━━ MATERIAL TO PROCESS

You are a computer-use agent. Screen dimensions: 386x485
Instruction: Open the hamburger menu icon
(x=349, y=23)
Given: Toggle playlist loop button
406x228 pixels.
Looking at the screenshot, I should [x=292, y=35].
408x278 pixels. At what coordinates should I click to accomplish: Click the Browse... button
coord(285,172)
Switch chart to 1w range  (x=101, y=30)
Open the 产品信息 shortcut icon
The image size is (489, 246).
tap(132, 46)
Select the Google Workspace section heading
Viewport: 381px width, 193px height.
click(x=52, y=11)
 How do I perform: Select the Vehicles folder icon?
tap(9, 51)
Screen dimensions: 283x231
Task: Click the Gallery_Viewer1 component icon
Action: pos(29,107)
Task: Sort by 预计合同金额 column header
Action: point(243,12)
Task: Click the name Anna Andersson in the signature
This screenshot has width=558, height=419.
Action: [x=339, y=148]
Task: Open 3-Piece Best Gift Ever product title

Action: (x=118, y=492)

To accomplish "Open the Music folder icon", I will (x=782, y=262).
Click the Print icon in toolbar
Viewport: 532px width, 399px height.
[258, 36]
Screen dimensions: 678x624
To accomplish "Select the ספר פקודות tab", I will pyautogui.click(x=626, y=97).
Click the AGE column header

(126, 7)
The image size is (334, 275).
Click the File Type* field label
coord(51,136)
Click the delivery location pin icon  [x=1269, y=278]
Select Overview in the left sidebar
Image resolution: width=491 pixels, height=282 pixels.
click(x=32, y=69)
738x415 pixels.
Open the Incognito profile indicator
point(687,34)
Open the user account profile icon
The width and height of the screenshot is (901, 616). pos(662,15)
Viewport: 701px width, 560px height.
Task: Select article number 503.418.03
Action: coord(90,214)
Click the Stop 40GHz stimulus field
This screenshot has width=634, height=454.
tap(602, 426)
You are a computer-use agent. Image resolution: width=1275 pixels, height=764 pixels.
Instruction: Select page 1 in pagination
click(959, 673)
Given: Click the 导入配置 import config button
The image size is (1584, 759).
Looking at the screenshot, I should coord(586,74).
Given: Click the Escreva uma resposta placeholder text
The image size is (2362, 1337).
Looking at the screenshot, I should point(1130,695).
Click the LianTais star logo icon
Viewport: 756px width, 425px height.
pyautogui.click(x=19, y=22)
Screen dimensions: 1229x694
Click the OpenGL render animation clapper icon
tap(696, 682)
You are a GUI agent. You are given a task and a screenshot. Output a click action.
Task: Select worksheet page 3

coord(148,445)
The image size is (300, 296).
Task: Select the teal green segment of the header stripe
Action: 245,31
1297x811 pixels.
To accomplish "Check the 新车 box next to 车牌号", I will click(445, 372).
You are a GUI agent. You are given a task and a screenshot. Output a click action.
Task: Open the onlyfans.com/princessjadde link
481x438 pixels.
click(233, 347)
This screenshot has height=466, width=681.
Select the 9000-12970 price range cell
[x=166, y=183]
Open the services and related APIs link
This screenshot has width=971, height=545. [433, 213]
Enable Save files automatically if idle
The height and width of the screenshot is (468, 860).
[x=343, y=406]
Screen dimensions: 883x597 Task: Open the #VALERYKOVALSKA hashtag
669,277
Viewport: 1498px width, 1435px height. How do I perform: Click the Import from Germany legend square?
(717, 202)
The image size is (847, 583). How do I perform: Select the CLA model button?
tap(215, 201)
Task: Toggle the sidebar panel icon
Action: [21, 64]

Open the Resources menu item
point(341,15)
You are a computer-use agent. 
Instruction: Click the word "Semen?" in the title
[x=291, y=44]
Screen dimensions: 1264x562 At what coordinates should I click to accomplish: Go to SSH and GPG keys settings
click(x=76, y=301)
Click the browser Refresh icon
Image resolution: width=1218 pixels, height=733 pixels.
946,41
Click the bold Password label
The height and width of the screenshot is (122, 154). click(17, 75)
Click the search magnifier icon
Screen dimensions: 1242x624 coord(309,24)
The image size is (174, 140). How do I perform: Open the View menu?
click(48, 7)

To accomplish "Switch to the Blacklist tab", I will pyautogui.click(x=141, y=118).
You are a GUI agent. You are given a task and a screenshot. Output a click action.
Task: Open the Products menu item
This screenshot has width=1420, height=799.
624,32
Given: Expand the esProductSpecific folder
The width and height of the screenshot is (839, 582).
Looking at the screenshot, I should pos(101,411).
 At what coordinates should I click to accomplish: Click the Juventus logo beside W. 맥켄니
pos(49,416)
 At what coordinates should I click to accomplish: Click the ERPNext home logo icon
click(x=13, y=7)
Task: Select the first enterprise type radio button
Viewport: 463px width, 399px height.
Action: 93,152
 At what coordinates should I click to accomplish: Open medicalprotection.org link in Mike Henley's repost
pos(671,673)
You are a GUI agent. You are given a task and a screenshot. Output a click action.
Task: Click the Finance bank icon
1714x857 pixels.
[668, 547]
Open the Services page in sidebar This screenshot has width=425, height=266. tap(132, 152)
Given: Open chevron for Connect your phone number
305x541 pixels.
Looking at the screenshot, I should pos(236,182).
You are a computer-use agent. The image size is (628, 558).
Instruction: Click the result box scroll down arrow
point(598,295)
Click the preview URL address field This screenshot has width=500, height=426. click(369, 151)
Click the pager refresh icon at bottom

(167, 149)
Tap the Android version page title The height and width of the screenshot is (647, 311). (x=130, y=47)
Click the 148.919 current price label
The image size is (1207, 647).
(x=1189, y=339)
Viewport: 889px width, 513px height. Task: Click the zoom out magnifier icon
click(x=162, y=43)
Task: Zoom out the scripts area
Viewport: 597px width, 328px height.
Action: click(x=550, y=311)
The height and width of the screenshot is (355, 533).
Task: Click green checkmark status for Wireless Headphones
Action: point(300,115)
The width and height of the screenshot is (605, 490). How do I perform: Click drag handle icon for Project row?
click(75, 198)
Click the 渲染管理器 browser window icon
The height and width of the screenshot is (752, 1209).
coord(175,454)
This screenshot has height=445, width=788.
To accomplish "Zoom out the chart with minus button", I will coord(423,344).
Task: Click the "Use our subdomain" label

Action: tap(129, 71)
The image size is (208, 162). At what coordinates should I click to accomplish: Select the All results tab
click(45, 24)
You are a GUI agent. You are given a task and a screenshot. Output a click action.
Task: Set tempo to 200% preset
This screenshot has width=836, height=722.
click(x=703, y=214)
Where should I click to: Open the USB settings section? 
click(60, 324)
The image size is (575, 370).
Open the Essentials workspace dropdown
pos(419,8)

━━━━

**DIRECTIONS**
Transcribe the entire listing. Leave every word as it is.

**YOUR RESPONSE**
You are a computer-use agent. Screen dimensions: 386x485
Instruction: Open the hamburger menu icon
(x=349, y=23)
Given: Toggle playlist loop button
406x228 pixels.
Looking at the screenshot, I should [x=292, y=35].
408x278 pixels. At what coordinates should I click to accomplish: Click the Browse... button
coord(285,172)
Switch chart to 1w range  (x=101, y=30)
Open the 产品信息 shortcut icon
The image size is (489, 246).
tap(132, 46)
Select the Google Workspace section heading
Viewport: 381px width, 193px height.
click(x=52, y=11)
 How do I perform: Select the Vehicles folder icon?
tap(9, 51)
Screen dimensions: 283x231
Task: Click the Gallery_Viewer1 component icon
Action: pos(29,107)
Task: Sort by 预计合同金额 column header
Action: point(243,12)
Task: Click the name Anna Andersson in the signature
This screenshot has width=558, height=419.
Action: [x=339, y=148]
Task: Open 3-Piece Best Gift Ever product title

Action: (x=118, y=492)

To accomplish "Open the Music folder icon", I will (x=782, y=262).
Click the Print icon in toolbar
Viewport: 532px width, 399px height.
[258, 36]
Screen dimensions: 678x624
To accomplish "Select the ספר פקודות tab", I will pyautogui.click(x=626, y=97).
Click the AGE column header

(126, 7)
The image size is (334, 275).
Click the File Type* field label
coord(51,136)
Click the delivery location pin icon  [x=1269, y=278]
Select Overview in the left sidebar
Image resolution: width=491 pixels, height=282 pixels.
click(x=32, y=69)
738x415 pixels.
Open the Incognito profile indicator
point(687,34)
Open the user account profile icon
The width and height of the screenshot is (901, 616). pos(662,15)
Viewport: 701px width, 560px height.
Task: Select article number 503.418.03
Action: coord(90,214)
Click the Stop 40GHz stimulus field
This screenshot has width=634, height=454.
tap(602, 426)
You are a computer-use agent. Image resolution: width=1275 pixels, height=764 pixels.
Instruction: Select page 1 in pagination
click(959, 673)
Given: Click the 导入配置 import config button
The image size is (1584, 759).
Looking at the screenshot, I should coord(586,74).
Given: Click the Escreva uma resposta placeholder text
The image size is (2362, 1337).
Looking at the screenshot, I should point(1130,695).
Click the LianTais star logo icon
Viewport: 756px width, 425px height.
pyautogui.click(x=19, y=22)
Screen dimensions: 1229x694
Click the OpenGL render animation clapper icon
tap(696, 682)
You are a GUI agent. You are given a task and a screenshot. Output a click action.
Task: Select worksheet page 3

coord(148,445)
The image size is (300, 296).
Task: Select the teal green segment of the header stripe
Action: 245,31
1297x811 pixels.
To accomplish "Check the 新车 box next to 车牌号", I will click(445, 372).
You are a GUI agent. You are given a task and a screenshot. Output a click action.
Task: Open the onlyfans.com/princessjadde link
481x438 pixels.
click(233, 347)
This screenshot has height=466, width=681.
Select the 9000-12970 price range cell
[x=166, y=183]
Open the services and related APIs link
This screenshot has width=971, height=545. [433, 213]
Enable Save files automatically if idle
The height and width of the screenshot is (468, 860).
[x=343, y=406]
Screen dimensions: 883x597 Task: Open the #VALERYKOVALSKA hashtag
669,277
Viewport: 1498px width, 1435px height. How do I perform: Click the Import from Germany legend square?
(717, 202)
The image size is (847, 583). How do I perform: Select the CLA model button?
tap(215, 201)
Task: Toggle the sidebar panel icon
Action: [21, 64]

Open the Resources menu item
point(341,15)
You are a computer-use agent. 
Instruction: Click the word "Semen?" in the title
[x=291, y=44]
Screen dimensions: 1264x562 At what coordinates should I click to accomplish: Go to SSH and GPG keys settings
click(x=76, y=301)
Click the browser Refresh icon
Image resolution: width=1218 pixels, height=733 pixels.
946,41
Click the bold Password label
The height and width of the screenshot is (122, 154). click(17, 75)
Click the search magnifier icon
Screen dimensions: 1242x624 coord(309,24)
The image size is (174, 140). How do I perform: Open the View menu?
click(48, 7)

To accomplish "Switch to the Blacklist tab", I will pyautogui.click(x=141, y=118).
You are a GUI agent. You are given a task and a screenshot. Output a click action.
Task: Open the Products menu item
This screenshot has width=1420, height=799.
624,32
Given: Expand the esProductSpecific folder
The width and height of the screenshot is (839, 582).
Looking at the screenshot, I should pos(101,411).
 At what coordinates should I click to accomplish: Click the Juventus logo beside W. 맥켄니
pos(49,416)
 At what coordinates should I click to accomplish: Click the ERPNext home logo icon
click(x=13, y=7)
Task: Select the first enterprise type radio button
Viewport: 463px width, 399px height.
Action: 93,152
 At what coordinates should I click to accomplish: Open medicalprotection.org link in Mike Henley's repost
pos(671,673)
You are a GUI agent. You are given a task and a screenshot. Output a click action.
Task: Click the Finance bank icon
1714x857 pixels.
[668, 547]
Open the Services page in sidebar This screenshot has width=425, height=266. tap(132, 152)
Given: Open chevron for Connect your phone number
305x541 pixels.
Looking at the screenshot, I should pos(236,182).
You are a computer-use agent. The image size is (628, 558).
Instruction: Click the result box scroll down arrow
point(598,295)
Click the preview URL address field This screenshot has width=500, height=426. click(369, 151)
Click the pager refresh icon at bottom

(167, 149)
Tap the Android version page title The height and width of the screenshot is (647, 311). (x=130, y=47)
Click the 148.919 current price label
The image size is (1207, 647).
(x=1189, y=339)
Viewport: 889px width, 513px height. Task: Click the zoom out magnifier icon
click(x=162, y=43)
Task: Zoom out the scripts area
Viewport: 597px width, 328px height.
Action: click(x=550, y=311)
The height and width of the screenshot is (355, 533).
Task: Click green checkmark status for Wireless Headphones
Action: point(300,115)
The width and height of the screenshot is (605, 490). How do I perform: Click drag handle icon for Project row?
click(75, 198)
Click the 渲染管理器 browser window icon
The height and width of the screenshot is (752, 1209).
coord(175,454)
This screenshot has height=445, width=788.
To accomplish "Zoom out the chart with minus button", I will coord(423,344).
Task: Click the "Use our subdomain" label

Action: tap(129, 71)
The image size is (208, 162). At what coordinates should I click to accomplish: Select the All results tab
click(45, 24)
You are a GUI agent. You are given a task and a screenshot. Output a click action.
Task: Set tempo to 200% preset
This screenshot has width=836, height=722.
click(x=703, y=214)
Where should I click to: Open the USB settings section? 
click(60, 324)
The image size is (575, 370).
Open the Essentials workspace dropdown
pos(419,8)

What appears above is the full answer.